The previous two posts have charted my experiences and the techniques I have put together in the context of Excel data validation. The ultimate objective was to create a pick-list which would contain both a standard set of default values and any user entered values together in a single list. This Holy Grail of data validation had to be achieved, in addition, without the use of macros.

The ultimate solution relies on a complex combination of formulas on a hidden sheet. Here is the step-by-step process described in detail:

1. Create a new worksheet which will ultimately be hidden from the user, my example is called Drops.

2. Create a dynamic named range called DropSource on the column which will contain your data validation.

=OFFSET(‘Data’!$A$2,0,0,COUNTA(‘Data’!$A:$A)-1,1)

 

3. In A2 of Drops, create an array formula using Control-Shift-Enter with the following form:

=INDEX(DropSource,MATCH(0,IF(ISBLANK(DropSource),1,COUNTIF(A$1:$A1,DropSource)),0))

 

4. Drag to copy this formula down for the number of rows equivalent to the maximum number of unique values you expect to have in your pick-list.

 

5. Create a dynamic range on column A (in my example called Good) to pick up only values and exclude #N/A

=OFFSET(Drops!$A$2,0,0,COUNTA(Drops!$A:$A)-COUNTIF(Drops!$A:$A,”=#N/A”),1)

 

6. Create your list of default values somewhere, for example in column B of Drops and give the range a name, in my example this range is called Fixed.

 

7. In column C, row 2, enter the following as an array formula

=IF(ROW(A1)<=COUNTA(Fixed),INDEX(Fixed,ROW(A1)),IF(ROW(A1)<=(COUNTA(Fixed)+COUNTA(Good)),INDEX(Good,ROW(A1)-COUNTA(Fixed)),”0″))

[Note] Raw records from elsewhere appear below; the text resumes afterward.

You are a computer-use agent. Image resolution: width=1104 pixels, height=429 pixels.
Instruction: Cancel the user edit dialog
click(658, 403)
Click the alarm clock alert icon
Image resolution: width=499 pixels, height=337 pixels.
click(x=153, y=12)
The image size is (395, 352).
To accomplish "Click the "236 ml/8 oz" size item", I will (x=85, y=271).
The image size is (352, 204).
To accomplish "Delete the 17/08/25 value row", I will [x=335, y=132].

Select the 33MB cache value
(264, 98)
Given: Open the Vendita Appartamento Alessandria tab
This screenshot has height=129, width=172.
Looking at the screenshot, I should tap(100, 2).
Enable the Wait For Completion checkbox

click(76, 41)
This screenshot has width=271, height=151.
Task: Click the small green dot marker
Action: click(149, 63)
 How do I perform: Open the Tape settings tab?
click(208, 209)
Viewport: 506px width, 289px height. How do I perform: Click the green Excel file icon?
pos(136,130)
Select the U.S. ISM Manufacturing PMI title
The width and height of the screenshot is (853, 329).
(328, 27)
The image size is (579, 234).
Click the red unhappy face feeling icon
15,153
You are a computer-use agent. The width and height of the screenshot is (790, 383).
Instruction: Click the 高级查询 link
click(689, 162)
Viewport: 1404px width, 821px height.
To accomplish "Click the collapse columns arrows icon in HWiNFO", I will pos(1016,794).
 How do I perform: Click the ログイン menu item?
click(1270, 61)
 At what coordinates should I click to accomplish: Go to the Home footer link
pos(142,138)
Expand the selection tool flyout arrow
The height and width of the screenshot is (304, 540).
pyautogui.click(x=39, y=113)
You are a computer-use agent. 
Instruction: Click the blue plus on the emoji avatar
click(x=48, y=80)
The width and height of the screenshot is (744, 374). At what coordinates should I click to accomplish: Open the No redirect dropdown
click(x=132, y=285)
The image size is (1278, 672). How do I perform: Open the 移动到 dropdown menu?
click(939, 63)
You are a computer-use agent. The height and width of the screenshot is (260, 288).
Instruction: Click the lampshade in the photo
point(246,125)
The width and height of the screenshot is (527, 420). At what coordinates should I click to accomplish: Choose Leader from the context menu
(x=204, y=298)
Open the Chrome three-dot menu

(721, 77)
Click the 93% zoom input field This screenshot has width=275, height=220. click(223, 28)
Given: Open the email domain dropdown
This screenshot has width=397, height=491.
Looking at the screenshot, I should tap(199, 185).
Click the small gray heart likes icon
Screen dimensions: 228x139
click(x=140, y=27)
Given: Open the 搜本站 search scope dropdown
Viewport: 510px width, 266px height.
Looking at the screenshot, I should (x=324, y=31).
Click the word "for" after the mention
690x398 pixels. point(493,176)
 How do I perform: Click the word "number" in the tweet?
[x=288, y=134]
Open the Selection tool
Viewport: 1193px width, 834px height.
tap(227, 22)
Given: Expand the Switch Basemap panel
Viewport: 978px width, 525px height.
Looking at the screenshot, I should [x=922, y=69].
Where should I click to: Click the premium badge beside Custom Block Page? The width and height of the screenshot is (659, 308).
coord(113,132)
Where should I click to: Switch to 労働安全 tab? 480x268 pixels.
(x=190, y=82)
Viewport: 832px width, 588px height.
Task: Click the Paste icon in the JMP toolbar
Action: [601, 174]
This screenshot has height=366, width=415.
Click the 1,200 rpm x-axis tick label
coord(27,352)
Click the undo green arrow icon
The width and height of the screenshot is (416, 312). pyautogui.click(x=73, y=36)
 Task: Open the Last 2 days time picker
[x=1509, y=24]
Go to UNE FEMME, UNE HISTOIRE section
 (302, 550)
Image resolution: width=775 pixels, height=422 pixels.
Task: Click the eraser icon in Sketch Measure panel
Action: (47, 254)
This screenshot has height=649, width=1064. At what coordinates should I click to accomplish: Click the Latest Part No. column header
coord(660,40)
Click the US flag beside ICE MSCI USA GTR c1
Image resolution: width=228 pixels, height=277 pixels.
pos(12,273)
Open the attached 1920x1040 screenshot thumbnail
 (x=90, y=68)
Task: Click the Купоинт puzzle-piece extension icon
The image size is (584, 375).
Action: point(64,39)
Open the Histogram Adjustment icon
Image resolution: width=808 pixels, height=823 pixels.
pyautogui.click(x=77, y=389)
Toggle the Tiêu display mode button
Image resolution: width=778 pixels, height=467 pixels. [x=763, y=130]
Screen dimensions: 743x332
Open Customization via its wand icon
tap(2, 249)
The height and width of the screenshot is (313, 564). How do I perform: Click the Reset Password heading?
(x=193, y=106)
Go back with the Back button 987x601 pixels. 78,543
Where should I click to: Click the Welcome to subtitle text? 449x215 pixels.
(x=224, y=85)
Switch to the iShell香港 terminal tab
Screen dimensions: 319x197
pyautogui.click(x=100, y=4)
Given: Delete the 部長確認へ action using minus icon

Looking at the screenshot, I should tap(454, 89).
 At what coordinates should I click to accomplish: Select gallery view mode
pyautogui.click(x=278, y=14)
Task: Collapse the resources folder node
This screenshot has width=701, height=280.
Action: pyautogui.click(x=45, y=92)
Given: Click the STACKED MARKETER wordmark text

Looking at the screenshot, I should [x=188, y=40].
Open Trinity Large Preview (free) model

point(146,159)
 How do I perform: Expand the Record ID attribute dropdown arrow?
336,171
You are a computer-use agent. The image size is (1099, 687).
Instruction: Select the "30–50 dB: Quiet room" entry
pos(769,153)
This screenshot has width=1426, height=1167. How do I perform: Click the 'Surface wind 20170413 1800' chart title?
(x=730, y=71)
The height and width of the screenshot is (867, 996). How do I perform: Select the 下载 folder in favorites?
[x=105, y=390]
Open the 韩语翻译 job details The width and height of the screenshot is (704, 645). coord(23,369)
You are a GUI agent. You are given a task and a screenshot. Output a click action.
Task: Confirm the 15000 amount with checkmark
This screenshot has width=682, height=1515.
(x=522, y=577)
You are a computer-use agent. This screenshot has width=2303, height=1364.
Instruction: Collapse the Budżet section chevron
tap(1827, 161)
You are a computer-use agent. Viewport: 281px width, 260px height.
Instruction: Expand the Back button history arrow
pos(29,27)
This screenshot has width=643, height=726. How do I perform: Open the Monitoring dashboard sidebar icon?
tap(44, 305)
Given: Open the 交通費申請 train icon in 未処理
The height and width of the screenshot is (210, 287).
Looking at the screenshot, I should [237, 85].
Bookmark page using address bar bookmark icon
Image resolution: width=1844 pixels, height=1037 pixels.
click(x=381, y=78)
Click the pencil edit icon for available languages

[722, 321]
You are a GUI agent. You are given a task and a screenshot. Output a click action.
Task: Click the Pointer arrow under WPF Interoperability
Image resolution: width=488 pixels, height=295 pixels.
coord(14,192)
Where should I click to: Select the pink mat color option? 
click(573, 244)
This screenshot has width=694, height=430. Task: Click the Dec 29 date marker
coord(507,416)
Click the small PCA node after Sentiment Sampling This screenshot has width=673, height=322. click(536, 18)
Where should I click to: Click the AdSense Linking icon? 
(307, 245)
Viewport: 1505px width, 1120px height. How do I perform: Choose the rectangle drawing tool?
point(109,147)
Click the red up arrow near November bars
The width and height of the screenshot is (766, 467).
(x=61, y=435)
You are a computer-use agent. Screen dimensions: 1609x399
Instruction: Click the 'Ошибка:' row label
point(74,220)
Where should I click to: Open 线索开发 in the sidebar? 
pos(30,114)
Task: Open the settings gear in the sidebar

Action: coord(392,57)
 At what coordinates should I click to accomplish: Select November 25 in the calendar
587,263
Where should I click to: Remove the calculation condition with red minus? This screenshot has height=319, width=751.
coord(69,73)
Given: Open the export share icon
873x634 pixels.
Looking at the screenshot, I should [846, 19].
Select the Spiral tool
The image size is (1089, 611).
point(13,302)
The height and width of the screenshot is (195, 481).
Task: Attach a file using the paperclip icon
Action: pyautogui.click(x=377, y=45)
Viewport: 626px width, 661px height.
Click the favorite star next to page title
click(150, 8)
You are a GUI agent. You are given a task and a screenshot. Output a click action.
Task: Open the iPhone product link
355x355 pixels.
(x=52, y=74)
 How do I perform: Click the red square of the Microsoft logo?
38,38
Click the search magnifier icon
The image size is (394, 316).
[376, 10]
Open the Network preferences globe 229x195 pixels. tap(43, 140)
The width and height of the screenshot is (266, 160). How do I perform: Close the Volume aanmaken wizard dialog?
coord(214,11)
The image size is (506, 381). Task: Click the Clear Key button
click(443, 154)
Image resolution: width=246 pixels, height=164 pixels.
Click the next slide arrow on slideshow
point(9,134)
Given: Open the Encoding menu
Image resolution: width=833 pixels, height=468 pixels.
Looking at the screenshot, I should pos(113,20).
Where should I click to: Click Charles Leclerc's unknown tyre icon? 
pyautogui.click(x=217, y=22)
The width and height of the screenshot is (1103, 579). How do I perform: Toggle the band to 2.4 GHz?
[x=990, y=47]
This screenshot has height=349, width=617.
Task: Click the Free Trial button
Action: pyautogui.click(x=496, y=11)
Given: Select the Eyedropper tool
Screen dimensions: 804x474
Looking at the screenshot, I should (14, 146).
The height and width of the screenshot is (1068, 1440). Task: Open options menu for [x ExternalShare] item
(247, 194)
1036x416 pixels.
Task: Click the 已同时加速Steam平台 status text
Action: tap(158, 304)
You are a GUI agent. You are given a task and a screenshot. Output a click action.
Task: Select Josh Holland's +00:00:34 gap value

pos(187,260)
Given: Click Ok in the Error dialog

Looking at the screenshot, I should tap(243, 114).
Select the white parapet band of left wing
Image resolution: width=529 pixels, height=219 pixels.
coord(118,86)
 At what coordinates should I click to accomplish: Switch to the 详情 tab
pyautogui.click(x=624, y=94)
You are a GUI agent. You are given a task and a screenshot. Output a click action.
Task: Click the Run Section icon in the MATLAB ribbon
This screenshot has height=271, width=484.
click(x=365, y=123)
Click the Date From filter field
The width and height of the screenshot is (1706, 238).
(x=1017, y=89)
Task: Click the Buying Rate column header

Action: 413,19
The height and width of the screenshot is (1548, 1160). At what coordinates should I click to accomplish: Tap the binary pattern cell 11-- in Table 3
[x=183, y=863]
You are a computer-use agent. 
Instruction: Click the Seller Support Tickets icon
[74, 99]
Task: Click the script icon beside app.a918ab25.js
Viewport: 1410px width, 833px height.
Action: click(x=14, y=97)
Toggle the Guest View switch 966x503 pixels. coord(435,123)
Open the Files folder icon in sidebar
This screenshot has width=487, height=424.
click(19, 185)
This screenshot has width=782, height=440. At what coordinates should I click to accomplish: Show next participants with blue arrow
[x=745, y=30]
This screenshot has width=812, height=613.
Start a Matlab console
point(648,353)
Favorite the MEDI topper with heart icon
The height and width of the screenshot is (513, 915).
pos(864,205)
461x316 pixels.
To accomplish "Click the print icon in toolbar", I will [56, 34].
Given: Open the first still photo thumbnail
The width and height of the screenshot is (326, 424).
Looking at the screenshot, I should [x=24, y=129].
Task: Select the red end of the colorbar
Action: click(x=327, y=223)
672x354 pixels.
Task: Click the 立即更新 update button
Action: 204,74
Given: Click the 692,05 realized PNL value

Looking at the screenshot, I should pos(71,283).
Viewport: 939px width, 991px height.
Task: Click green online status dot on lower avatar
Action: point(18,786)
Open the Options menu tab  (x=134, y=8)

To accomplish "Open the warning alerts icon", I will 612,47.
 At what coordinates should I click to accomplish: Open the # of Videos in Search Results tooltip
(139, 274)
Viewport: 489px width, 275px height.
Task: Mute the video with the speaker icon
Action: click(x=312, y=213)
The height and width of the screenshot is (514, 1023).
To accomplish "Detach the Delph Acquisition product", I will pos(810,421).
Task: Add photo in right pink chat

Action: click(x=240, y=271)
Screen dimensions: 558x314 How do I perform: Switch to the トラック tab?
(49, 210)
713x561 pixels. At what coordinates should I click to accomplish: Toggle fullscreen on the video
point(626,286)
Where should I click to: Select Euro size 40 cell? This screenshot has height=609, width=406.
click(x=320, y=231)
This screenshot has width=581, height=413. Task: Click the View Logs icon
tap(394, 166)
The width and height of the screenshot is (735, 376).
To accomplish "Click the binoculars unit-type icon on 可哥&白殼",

then copy it down the same number of row as you did in column A.

8. Next create a dynamic named range on this column, (in my example called GoodFinal), which will concatenate unique values entered in the column with data validation plus the list of default values and remove zeros.

=OFFSET(Drops!$C$2,0,0,COUNTA(Drops!$C:$C)-COUNTIF(Drops!$C:$C,”=0″),1)

 

9. In column D, row 2 enter the following array formula

=INDEX(GoodFinal,MATCH(0,IF(ISBLANK(GoodFinal),1,COUNTIF(I$1:$I1,GoodFinal)),0))

and copy it down the required number of rows.

10. Finally, you are ready to create a dynamic named range on this column, which will furnish the final list of values for your drop-down on Data!$A

=OFFSET(Drop!$D$2,0,0,COUNTA(Drops!$D:$D)-COUNTIF(Drops!$D:$D,”=#N/A”),1)

 

One final constraint is that you will need to enter a first value in your first cell which uses your drop-down, which could be an instruction, such as Enter values here.